Many economists think that a financial Armageddon is on the horizon in the United States and Europe. While don’t necessarily agree that a meltdown would result in an end-days scenario, doomsday prepper-style, there is certainly an argument to be made for inevitable inflation if out of control deficit spending by governments continues.
How can solar energy help?
Individual and business decisions whether to invest in solar energy are often predicated on the belief that utility electricity rates will increase steadily in the future. Arbitrary average energy inflation rates, based loosely on historical records of varying lengths, are often used in financial models. Averages range from ultra-conservative 0% increases to above 10%. The rate can substantially impact decision making.
Even when modest future rate increases are considered, solar energy usually provides a reasonable ROI. If energy costs skyrocket, and prices of solar electric systems follows suit, the ROI analysis may not change. The idea is to invest now to hedge against inflation.
If you knew what gasoline prices were going to be in 2012, would you have prepaid for $10,000 in gas at $1.00 per gallon in 1982? You would have bought about 25 years worth of fuel, and would still be driving on $1.00 gas today.
When you buy a solar electric system, you are effectively prepaying for a predictable amount of energy. Instead of miles per gallon, you are buying kilowatt-hours per month. If the energy produced is more valuable in the future than expected, you win! It’s really that simple.

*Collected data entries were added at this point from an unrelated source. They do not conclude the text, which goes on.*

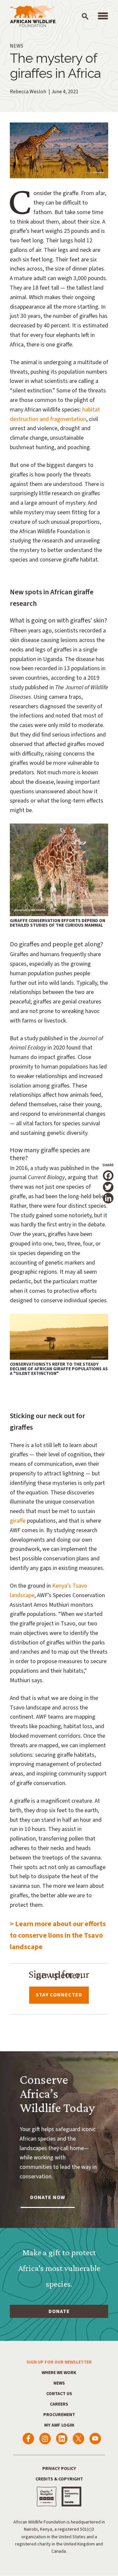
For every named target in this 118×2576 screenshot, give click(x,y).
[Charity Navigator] (46, 2496)
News (59, 2383)
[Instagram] (45, 2438)
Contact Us (59, 2393)
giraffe (18, 1521)
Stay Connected (59, 1994)
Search (85, 16)
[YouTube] (95, 2438)
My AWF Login (59, 2425)
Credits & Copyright (59, 2479)
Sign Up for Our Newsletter (59, 2362)
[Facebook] (28, 2438)
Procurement (59, 2414)
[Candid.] (71, 2496)
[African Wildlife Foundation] (33, 17)
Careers (59, 2404)
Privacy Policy (59, 2468)
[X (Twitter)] (78, 2438)
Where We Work (59, 2372)
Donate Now (47, 2197)
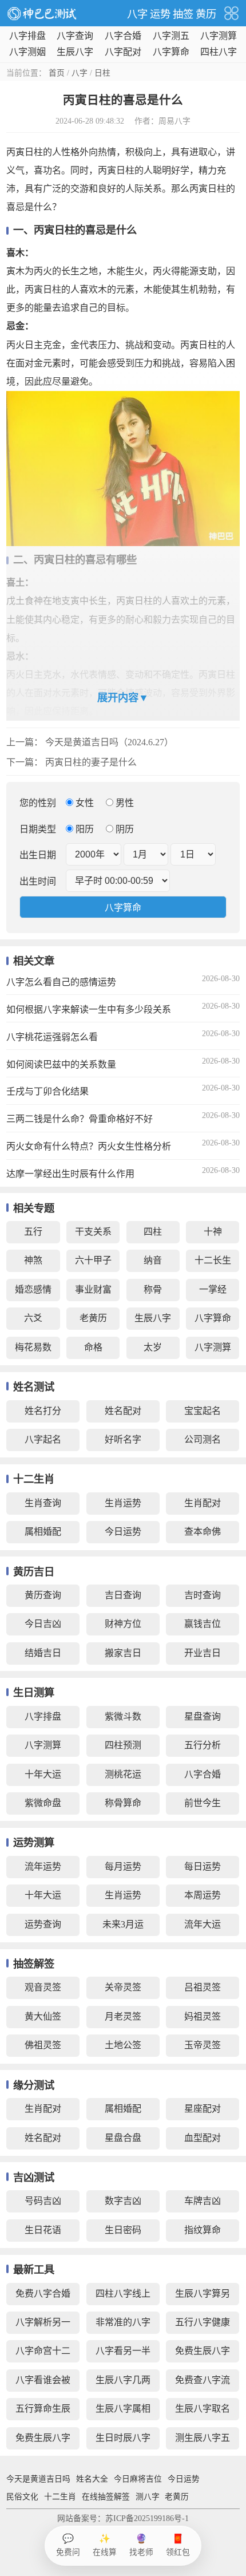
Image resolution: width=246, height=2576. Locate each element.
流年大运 (202, 1924)
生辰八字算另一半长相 (202, 2297)
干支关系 (93, 1231)
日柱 (102, 73)
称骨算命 (123, 1803)
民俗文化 (22, 2496)
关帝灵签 (123, 1987)
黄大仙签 (43, 2016)
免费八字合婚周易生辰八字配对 (42, 2297)
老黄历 (93, 1318)
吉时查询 (202, 1595)
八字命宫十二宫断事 (42, 2354)
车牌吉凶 (202, 2201)
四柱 (153, 1231)
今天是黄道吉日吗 (38, 2479)
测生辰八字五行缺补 (202, 2441)
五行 (33, 1231)
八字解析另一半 (42, 2325)
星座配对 (202, 2108)
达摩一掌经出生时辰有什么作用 (70, 1174)
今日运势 (123, 1531)
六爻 (33, 1318)
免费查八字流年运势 (202, 2383)
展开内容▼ (123, 698)
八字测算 (218, 36)
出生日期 (37, 855)
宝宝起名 (202, 1411)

Let’s say you invest $10,000 net of incentives in a hypothetical solar energy system, and it starts producing $100 worth of electricity per month on average. While that is not a windfall profit, it is a solid and reliable return on investment. However, what if hyper-inflation takes hold and a few years from now you are producing the equivalent of $500 energy value per month? How about $1,000? All of a sudden you’ll look like your neighborhood’s Warren Buffet.
It can happen. It might happen. It has happened elsewhere. Since there is little risk of deflation or decreasing energy costs, and the energy produced by solar electric systems is predictable and reliable, wouldn’t the “gamble” based on possible future inflation be a safe bet? It’s really not a gamble at all – you can’t lose and you might win big!